REQUIRED WORK: After finding the line containing "Staff (899, 103)" below, please output that line and each following one through the line containing "Sexual Problem Treatment (1126, 869)", exactly as written.

Stored items from a collection:
---*---

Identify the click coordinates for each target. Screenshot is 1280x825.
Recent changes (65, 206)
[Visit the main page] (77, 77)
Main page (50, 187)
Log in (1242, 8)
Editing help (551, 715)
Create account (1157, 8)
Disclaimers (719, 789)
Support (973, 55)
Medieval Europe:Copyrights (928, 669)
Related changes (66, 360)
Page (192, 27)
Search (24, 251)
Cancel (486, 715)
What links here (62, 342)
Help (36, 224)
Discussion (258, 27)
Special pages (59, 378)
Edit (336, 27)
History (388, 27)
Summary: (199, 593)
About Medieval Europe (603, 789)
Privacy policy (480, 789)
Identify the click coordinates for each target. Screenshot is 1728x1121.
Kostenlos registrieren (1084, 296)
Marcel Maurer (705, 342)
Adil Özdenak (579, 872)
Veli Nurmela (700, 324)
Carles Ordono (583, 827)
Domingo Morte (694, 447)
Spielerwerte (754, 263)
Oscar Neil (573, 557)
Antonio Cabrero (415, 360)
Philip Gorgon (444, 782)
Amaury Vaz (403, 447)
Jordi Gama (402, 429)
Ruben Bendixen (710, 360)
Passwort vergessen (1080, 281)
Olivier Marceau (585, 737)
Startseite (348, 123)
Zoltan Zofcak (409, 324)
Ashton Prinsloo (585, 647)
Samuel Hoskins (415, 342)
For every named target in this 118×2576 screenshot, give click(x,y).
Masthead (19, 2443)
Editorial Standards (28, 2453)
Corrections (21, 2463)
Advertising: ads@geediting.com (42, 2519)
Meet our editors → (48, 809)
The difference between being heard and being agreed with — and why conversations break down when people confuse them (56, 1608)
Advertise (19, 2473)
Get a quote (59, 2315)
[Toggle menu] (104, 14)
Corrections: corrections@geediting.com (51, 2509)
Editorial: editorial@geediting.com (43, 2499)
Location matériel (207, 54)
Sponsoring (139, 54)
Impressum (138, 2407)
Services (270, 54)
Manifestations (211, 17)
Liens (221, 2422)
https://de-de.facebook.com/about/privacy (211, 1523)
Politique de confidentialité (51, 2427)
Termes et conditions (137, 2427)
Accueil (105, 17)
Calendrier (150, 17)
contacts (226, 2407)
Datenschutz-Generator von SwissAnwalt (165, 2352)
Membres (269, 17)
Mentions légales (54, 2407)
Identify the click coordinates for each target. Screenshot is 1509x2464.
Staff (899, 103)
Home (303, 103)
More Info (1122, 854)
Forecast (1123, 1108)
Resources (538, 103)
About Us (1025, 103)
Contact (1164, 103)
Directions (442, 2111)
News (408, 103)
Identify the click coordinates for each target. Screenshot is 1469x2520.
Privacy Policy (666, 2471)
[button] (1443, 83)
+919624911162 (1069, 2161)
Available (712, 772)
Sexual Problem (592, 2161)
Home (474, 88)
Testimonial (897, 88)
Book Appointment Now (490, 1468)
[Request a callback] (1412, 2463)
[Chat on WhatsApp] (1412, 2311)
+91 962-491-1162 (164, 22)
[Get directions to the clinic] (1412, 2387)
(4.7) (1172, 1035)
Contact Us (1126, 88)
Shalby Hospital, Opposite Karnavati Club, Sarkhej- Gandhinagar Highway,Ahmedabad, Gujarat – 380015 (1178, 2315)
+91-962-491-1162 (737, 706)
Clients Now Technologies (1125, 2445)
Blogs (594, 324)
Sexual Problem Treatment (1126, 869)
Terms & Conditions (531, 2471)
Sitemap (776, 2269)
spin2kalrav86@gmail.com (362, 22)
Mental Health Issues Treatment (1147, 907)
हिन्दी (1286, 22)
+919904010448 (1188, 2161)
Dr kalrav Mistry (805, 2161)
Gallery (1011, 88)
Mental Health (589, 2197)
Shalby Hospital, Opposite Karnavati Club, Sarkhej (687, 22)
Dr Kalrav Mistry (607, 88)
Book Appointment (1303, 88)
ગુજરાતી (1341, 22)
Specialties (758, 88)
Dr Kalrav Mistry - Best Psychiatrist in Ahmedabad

---*---

COMPLETED EXERCISE:
Staff (899, 103)
Home (303, 103)
More Info (1122, 854)
Forecast (1123, 1108)
Resources (538, 103)
About Us (1025, 103)
Contact (1164, 103)
Directions (442, 2111)
News (408, 103)
Identify the click coordinates for each target. Screenshot is 1469x2520.
Privacy Policy (666, 2471)
[button] (1443, 83)
+919624911162 (1069, 2161)
Available (712, 772)
Sexual Problem (592, 2161)
Home (474, 88)
Testimonial (897, 88)
Book Appointment Now (490, 1468)
[Request a callback] (1412, 2463)
[Chat on WhatsApp] (1412, 2311)
+91 962-491-1162 (164, 22)
[Get directions to the clinic] (1412, 2387)
(4.7) (1172, 1035)
Contact Us (1126, 88)
Shalby Hospital, Opposite Karnavati Club, Sarkhej- Gandhinagar Highway,Ahmedabad, Gujarat – 380015 (1178, 2315)
+91-962-491-1162 (737, 706)
Clients Now Technologies (1125, 2445)
Blogs (594, 324)
Sexual Problem Treatment (1126, 869)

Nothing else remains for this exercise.